Satu tambah satu bagi pelukis produktif Iswanto hasilnya bukan dua, tapi bisa jadi seribu, satu juta, bahkan bilangan tak berbilang. Dari satu objek, satu ide, satu warna, satu fundamental, ia bisa mengolahnya menjadi kaya estetika dan psikologi visual di puluhan kanvas putih, tanpa satu detik pun terlewatkan keterampilan tangan artistiknya. Tidak penting pula ia sedang mood atau situasi duka lara perpisahan dengan orang terdekat. Hatinya, pikirannya, menjadikan hitam bukan berkabung, merah bukan amarah, kalah bukan kekalahan, kompetisi bukan perang tanding. "Semua Bisa Menang", toreh judul salah satu lukisannya. Dan, "semua saya beri penghargaan." tandasnya atas setiap peristiwa kehidupan. Penghargaan itu adalah warna-warna cat pada kanvas-kanvas besar yang siap ia pamerkan pada 29 Juni – 17 Juli 2012 di Bakrie Tower, Rasuna Epicentrum, Jakarta. Pameran Tunggal mengusung tema COLOR OF LIFE dipastikan menampilkan kreativitas terbaru tahun ini sebagai tanda produktivitas Iswanto mengalir selaras dinamika hidupnya yang terus melaju ke depan, ke tujuan, cita-cita akan kebermaknaan diri sebagai aset dunia, aset kehidupan.
Ketika
tim liputan IndonesiaSeni.com datang ke studionya di kawasan Pejaten,
Jakarta Selatan, pelukis yang selalu tersenyum ini menyambut dengan
penampilan penuh bercak cat di kaos oblong yang membalut tubuhnya.

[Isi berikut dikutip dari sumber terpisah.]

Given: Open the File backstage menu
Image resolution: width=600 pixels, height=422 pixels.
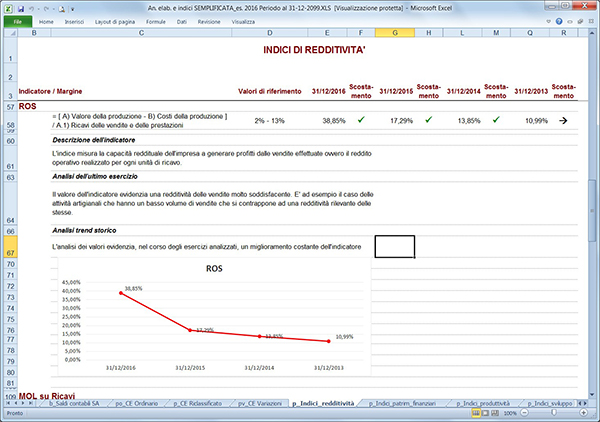Looking at the screenshot, I should coord(17,20).
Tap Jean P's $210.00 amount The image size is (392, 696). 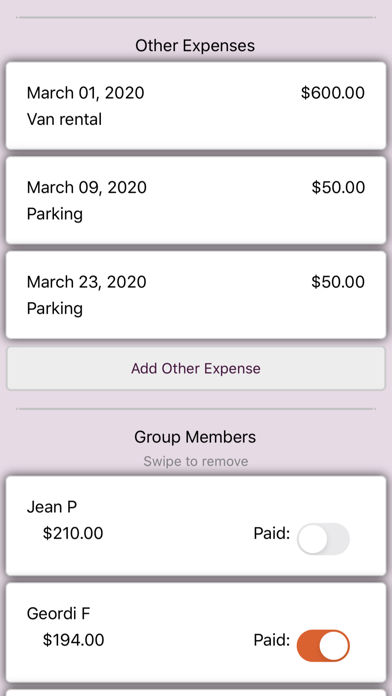(73, 533)
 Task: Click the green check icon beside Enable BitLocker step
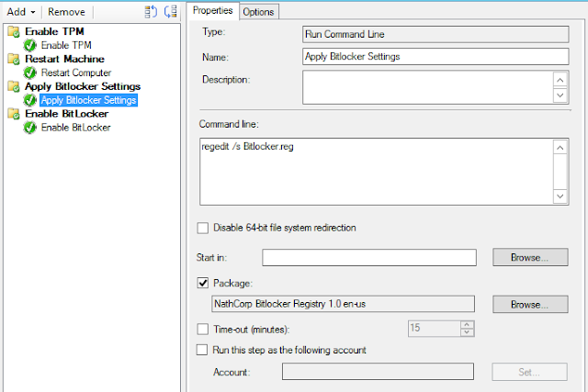(29, 128)
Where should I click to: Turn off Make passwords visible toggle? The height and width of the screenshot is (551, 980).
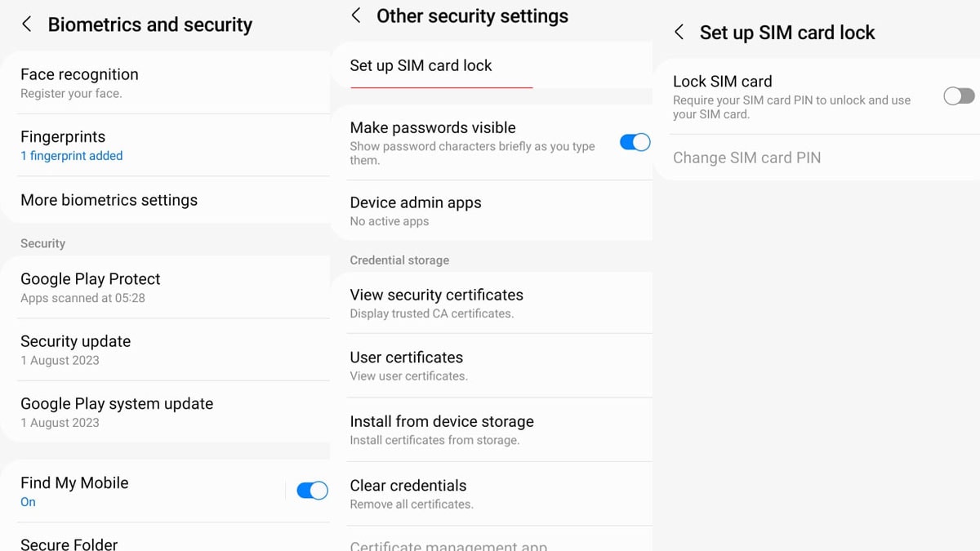click(x=635, y=142)
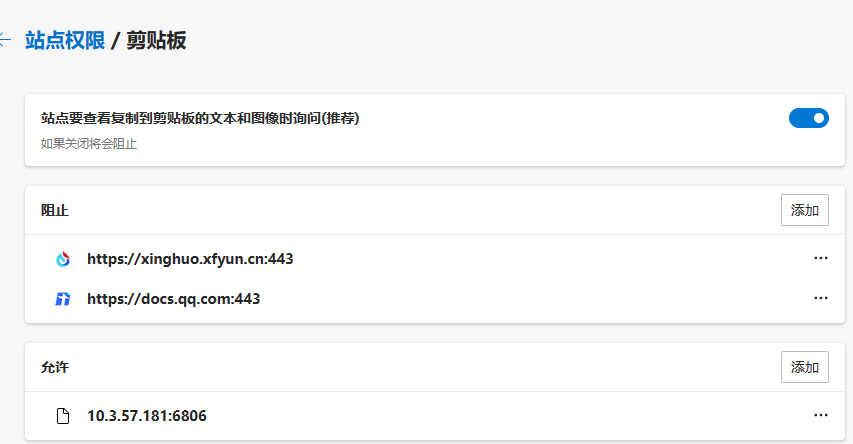The height and width of the screenshot is (444, 853).
Task: Open more actions for 10.3.57.181:6806
Action: [821, 415]
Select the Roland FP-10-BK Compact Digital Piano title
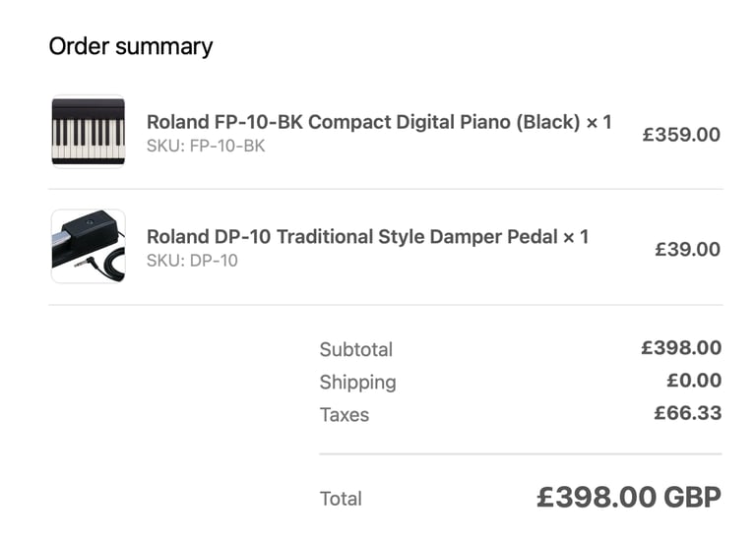This screenshot has height=541, width=756. point(363,122)
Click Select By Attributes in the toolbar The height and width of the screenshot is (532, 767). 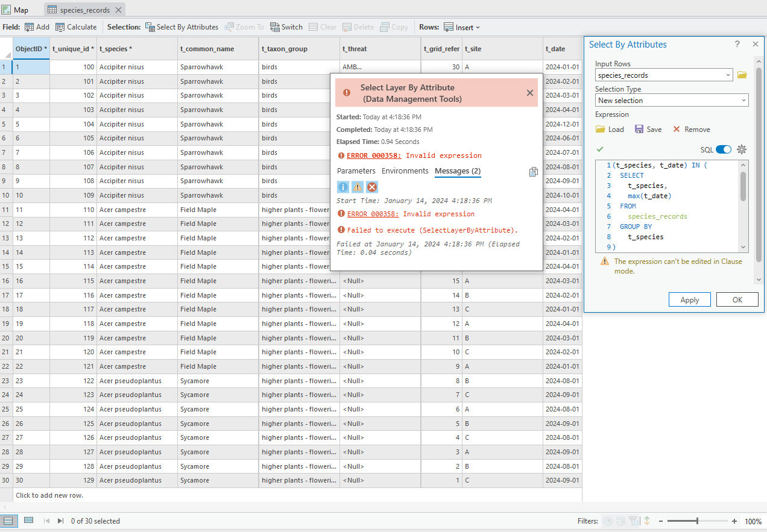click(x=181, y=27)
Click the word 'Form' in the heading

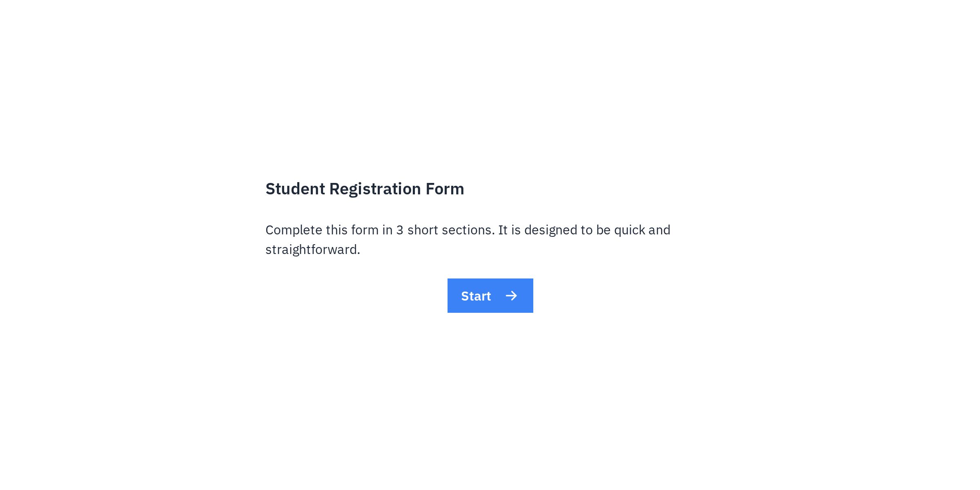pos(445,189)
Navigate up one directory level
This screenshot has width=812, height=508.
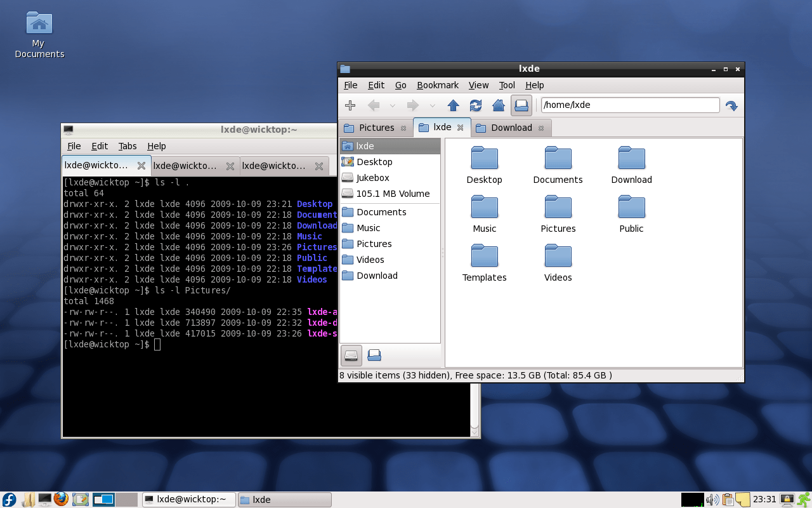(x=453, y=105)
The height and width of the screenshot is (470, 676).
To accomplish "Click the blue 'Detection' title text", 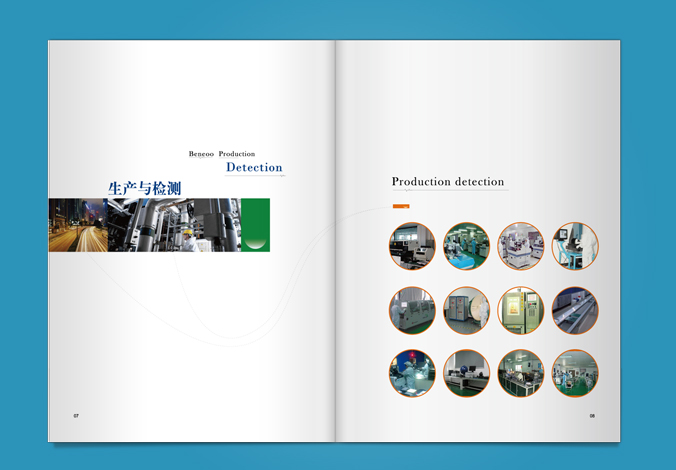I will 254,167.
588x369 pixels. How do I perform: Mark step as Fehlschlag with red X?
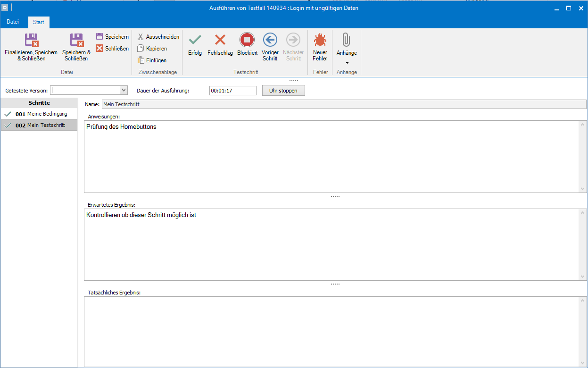pyautogui.click(x=220, y=40)
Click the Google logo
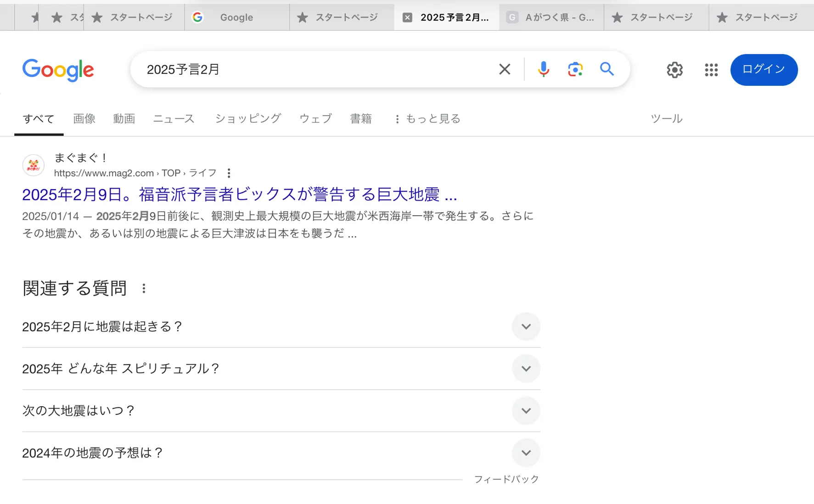Screen dimensions: 814x504 58,70
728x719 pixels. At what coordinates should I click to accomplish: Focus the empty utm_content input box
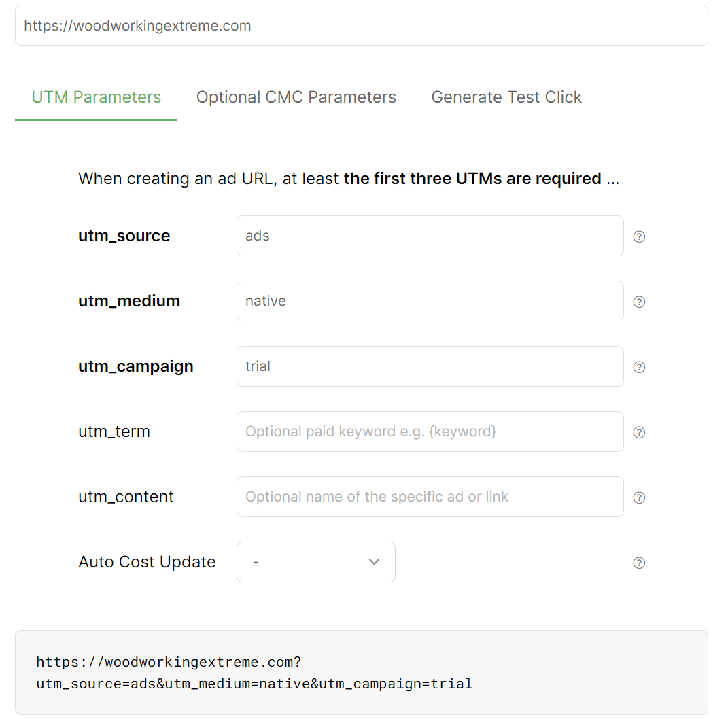point(430,497)
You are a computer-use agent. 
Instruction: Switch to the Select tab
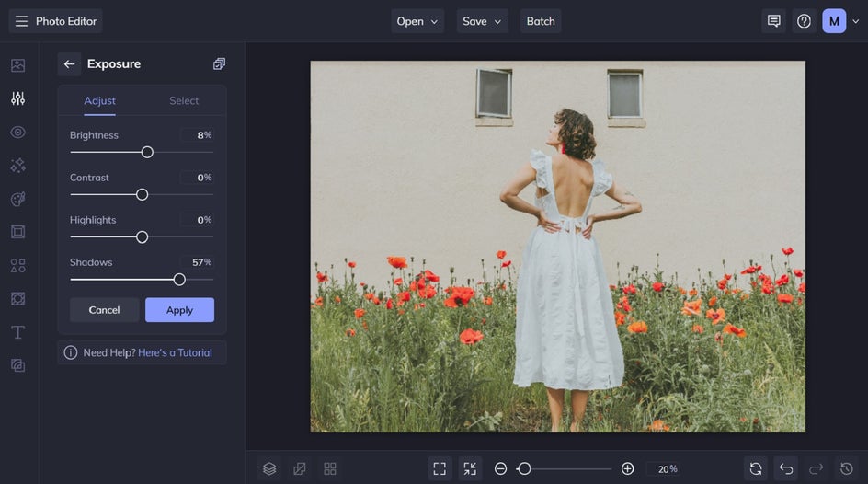pyautogui.click(x=184, y=101)
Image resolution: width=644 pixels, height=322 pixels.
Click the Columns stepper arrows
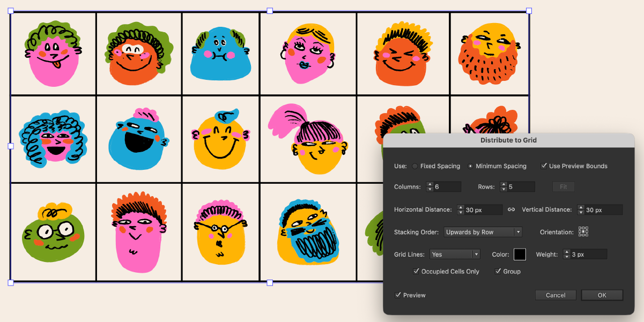coord(430,187)
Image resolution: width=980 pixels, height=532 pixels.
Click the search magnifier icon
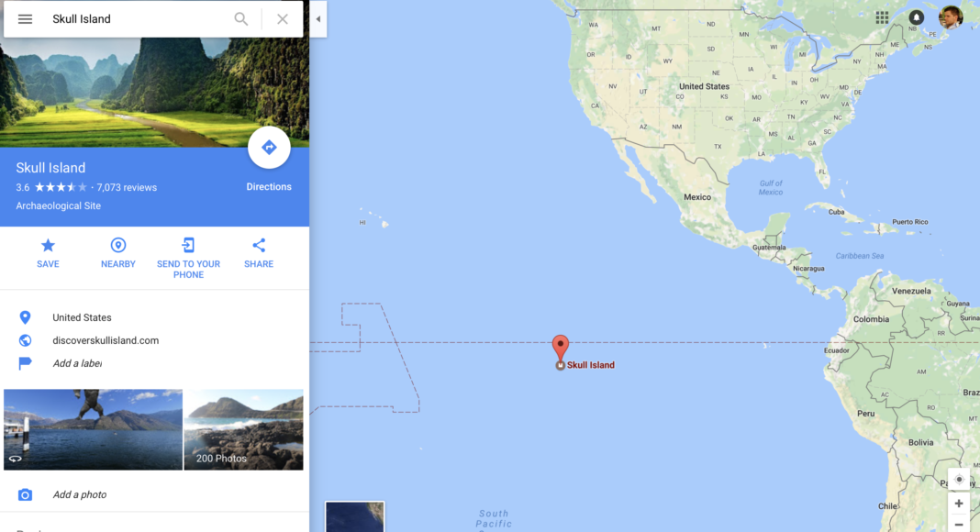(241, 18)
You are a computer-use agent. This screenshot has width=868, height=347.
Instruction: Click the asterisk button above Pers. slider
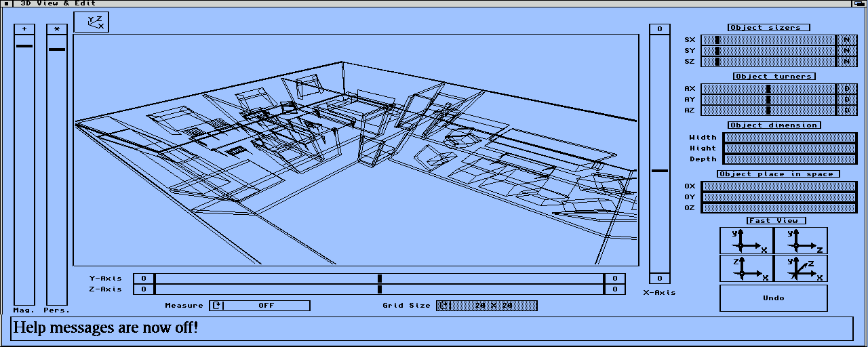coord(57,29)
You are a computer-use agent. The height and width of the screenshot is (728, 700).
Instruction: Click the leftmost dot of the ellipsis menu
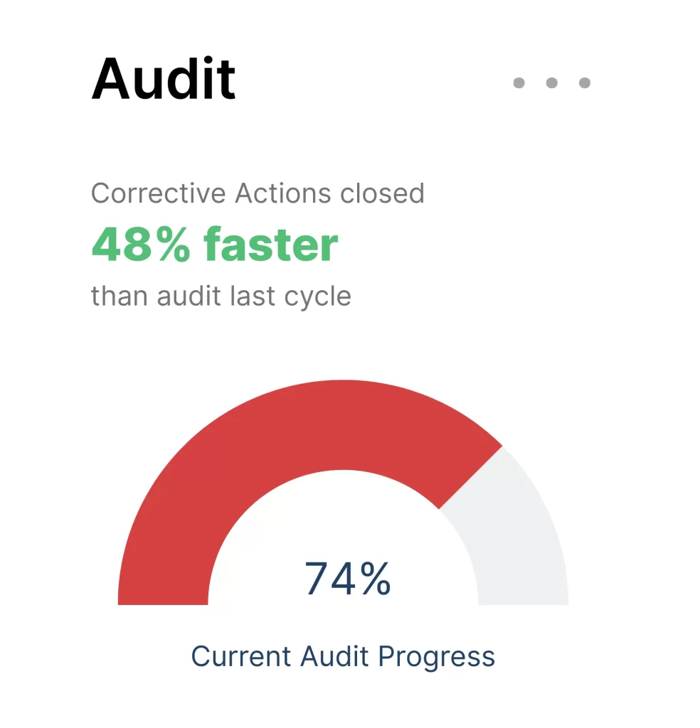coord(519,82)
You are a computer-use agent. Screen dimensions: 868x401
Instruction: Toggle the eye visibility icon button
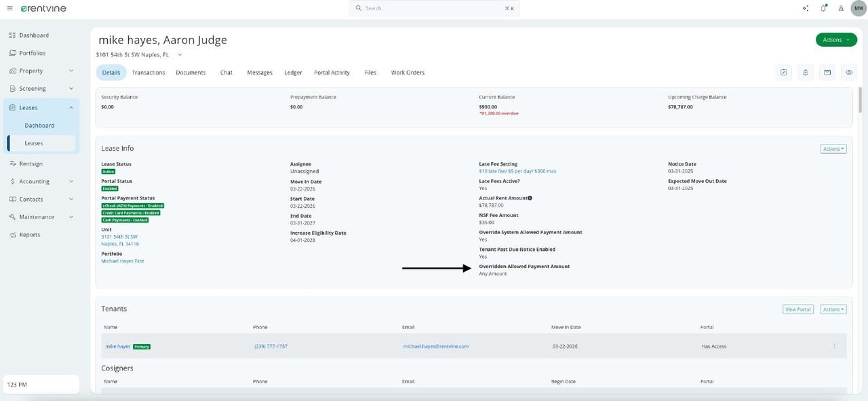click(x=848, y=73)
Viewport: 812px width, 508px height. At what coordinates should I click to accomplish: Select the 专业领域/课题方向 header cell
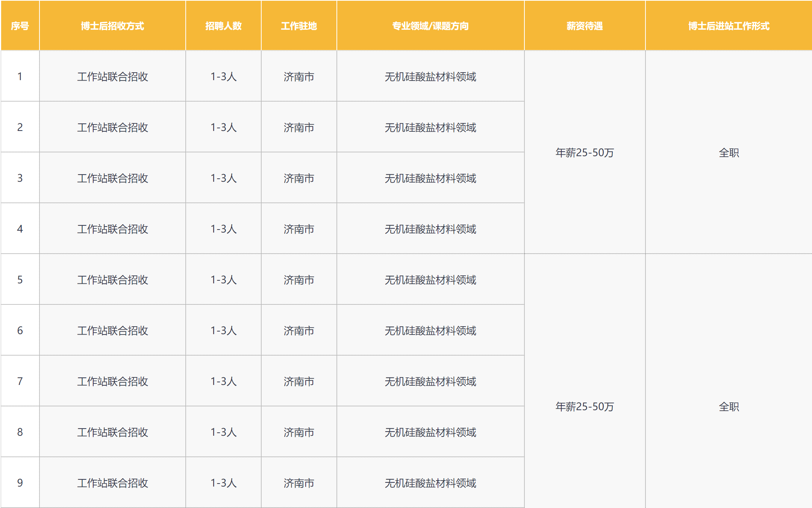click(x=430, y=26)
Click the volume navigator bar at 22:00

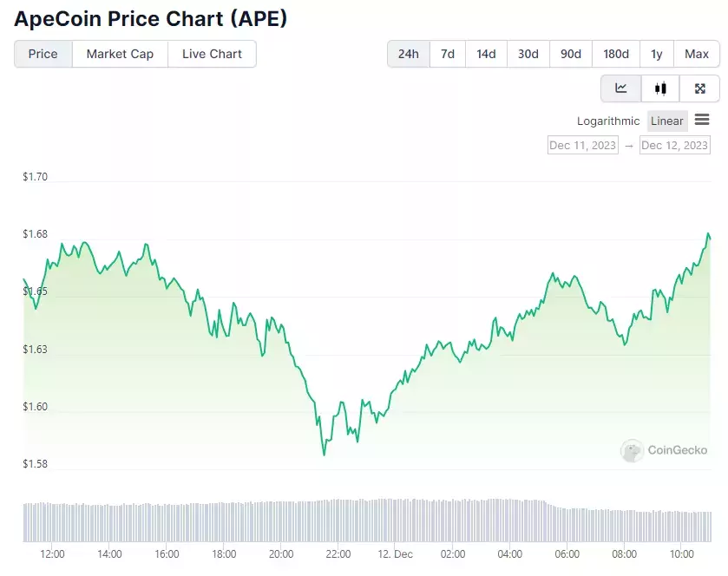click(338, 520)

Setiap ruangan seolah menjadi studio lukisan. Kanvas-kanvas besar
bertumpuk, berjajar, dan yang belum terselesaikan sebagai media artistik
terpajang menunggu sentuhan dan pengamatan. Diterpa cahaya lampu,
lukisan-lukisan cat minyak dan akrilik dengan karakteristik warna-warni
kontras menyembul hidup seperti ingin menunjukkan sisi kehidupan yang
menarik dijenguk. Ekspresif. Itu kesan yang pasti tertangkap mata pada
pandangan pertama, apa pun objek sapuan sang pelukis: kuda, manusia,
sepeda, subtil benda-benda, bahkan corak warna background, garis, dan
setiap gurat bentuk. Beberapa lukisan berupa graffiti angka dan puisi
spontan dan saling bertabrakan, baik kata, huruf, maupun pulasan warna
yang ramai dan berani.
Iswanto menegaskan sepanjang proses kreatifnya tidak mengenal rekayasa eksperimen. Realisme, naturalisme, dan yang kemudian lebih menjadi ciri khasnya yakni ekspresionisme adalah bahasa hati dan gerak pemikiran reflektif. “Saya lempar cat ke kanvas saja itu sudah merupakan kebenaran. Apa yang saya ucapkan, tumpahkan, itulah kemurnian yang mengalir dari bahasa hati. Bagi saya hati lebih cerdas, dan dengan keyakinan saya mengatakan asyik, maka sesuatu itu efeknya jadi asyik,” demikian prinsip pria kelahiran Kebumen,25 April 1964.
Meski demikian, penyelesaian setiap karya tetap berbeda. Iswanto yang sejak kecil telah menuruti bakat alam dan keturunan berkesenian dari kakek yang pematung dan ibu pembatik, belum pernah mengalami stagnasi. Ketika kejiwaannya berada di pusaran kisah sedih perceraian dengan wanita yang dicintai, tidak ada karya yang terbiarkan terlantar. Tangannya tetap bergerak dalam kesunyian.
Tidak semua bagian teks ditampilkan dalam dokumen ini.